**WHAT IS REQUIRED**
Update the article on UK employers and the post-study work visa from the section starting at "While the return" and ending at "about its benefits.", changing "scrapped" to "abolished".

**PAGE EXCERPT**
▬▬▬▬▬▬▬▬▬▬
UK employers ‘don’t understand’ post-study work visa – survey

Only 3 per cent of firms in survey had hired someone using the new graduate route

January 5, 2023
Source: Alamy

Only 3 per cent of UK employers have relied on a newly created graduate visa to recruit staff despite reports of skills and labour market shortages, a survey has found.

While the return of an automatic post-study work visa in July 2021, nine years after it was scrapped in 2012, was widely hailed as a major policy win for universities, a report published by the Higher Education Policy Institute (Hepi) reveals minimal use of the graduate visa route so far among employers and, in many cases, low awareness about its benefits.

Working with university pathway company Kaplan and the Institute of Directors (IoD), a membership scheme for company directors, Hepi polled 656 companies about migration and found that just 3 per cent have either employed or would soon employ former international students using the scheme, which offers a two-year visa to recent graduates of UK universities, or three years for those who had completed a doctorate.

Another 42 per cent say they would consider employing international workers through the graduate route but had not yet had the chance to, according to the report, published on 5 January.

Despite employers facing no additional employment costs under the graduate route – unlike those incurred by firms using the tier 2 skilled worker visa – some 20 per cent say they would not consider employing staff using the new system, most of whom cited the onerous level of bureaucracy faced previously when sponsoring staff.
▬▬▬▬▬▬▬▬▬▬
**STORED DATA**
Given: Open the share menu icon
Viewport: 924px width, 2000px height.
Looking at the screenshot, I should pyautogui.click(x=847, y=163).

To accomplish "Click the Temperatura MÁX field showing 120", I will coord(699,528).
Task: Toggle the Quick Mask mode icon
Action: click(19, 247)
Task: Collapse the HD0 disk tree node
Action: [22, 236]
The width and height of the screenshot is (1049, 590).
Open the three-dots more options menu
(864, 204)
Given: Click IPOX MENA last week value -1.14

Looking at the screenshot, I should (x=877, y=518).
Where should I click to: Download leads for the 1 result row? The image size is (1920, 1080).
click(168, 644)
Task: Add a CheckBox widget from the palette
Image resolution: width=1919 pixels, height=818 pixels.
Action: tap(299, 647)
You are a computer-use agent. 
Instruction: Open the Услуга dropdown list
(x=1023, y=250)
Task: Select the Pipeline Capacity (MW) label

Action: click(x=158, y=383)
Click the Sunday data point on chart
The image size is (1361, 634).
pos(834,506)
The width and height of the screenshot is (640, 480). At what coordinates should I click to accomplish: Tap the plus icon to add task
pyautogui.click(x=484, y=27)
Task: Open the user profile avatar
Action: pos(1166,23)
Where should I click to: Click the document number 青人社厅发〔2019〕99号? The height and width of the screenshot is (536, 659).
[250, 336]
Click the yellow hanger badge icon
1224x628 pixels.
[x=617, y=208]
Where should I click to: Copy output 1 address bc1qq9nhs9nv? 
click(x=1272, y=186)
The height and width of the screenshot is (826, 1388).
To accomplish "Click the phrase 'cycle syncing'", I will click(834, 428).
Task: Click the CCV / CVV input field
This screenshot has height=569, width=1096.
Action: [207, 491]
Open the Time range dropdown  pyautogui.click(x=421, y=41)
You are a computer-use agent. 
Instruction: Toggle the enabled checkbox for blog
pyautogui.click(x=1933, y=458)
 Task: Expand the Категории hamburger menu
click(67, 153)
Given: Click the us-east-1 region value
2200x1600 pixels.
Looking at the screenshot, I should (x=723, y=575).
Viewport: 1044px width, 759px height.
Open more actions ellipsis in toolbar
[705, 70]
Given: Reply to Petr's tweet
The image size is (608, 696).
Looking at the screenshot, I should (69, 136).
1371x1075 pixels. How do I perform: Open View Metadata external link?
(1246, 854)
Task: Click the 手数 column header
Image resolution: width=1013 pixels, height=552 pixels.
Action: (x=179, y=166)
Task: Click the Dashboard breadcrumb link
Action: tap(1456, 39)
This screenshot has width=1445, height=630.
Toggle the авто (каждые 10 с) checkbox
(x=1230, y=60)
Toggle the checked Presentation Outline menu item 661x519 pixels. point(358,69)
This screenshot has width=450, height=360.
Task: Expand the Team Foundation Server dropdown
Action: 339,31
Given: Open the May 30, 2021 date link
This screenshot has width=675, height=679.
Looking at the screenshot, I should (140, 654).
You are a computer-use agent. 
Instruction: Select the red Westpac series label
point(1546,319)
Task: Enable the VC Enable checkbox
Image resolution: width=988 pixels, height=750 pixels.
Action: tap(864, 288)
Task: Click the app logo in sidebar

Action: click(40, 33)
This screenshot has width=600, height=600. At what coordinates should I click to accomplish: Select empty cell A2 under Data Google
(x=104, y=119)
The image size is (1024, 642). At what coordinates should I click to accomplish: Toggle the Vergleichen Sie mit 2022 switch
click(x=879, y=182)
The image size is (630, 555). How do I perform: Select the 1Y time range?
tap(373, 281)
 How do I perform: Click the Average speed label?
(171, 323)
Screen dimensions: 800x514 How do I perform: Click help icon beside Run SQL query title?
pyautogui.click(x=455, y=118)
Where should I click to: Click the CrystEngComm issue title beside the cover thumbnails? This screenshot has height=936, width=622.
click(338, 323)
▬▬▬▬▬▬▬▬▬▬
**FINISHED TASK**
While the return of an automatic post-study work visa in July 2021, nine years after it was abolished in 2012, was widely hailed as a major policy win for universities, a report published by the Higher Education Policy Institute (Hepi) reveals minimal use of the graduate visa route so far among employers and, in many cases, low awareness about its benefits.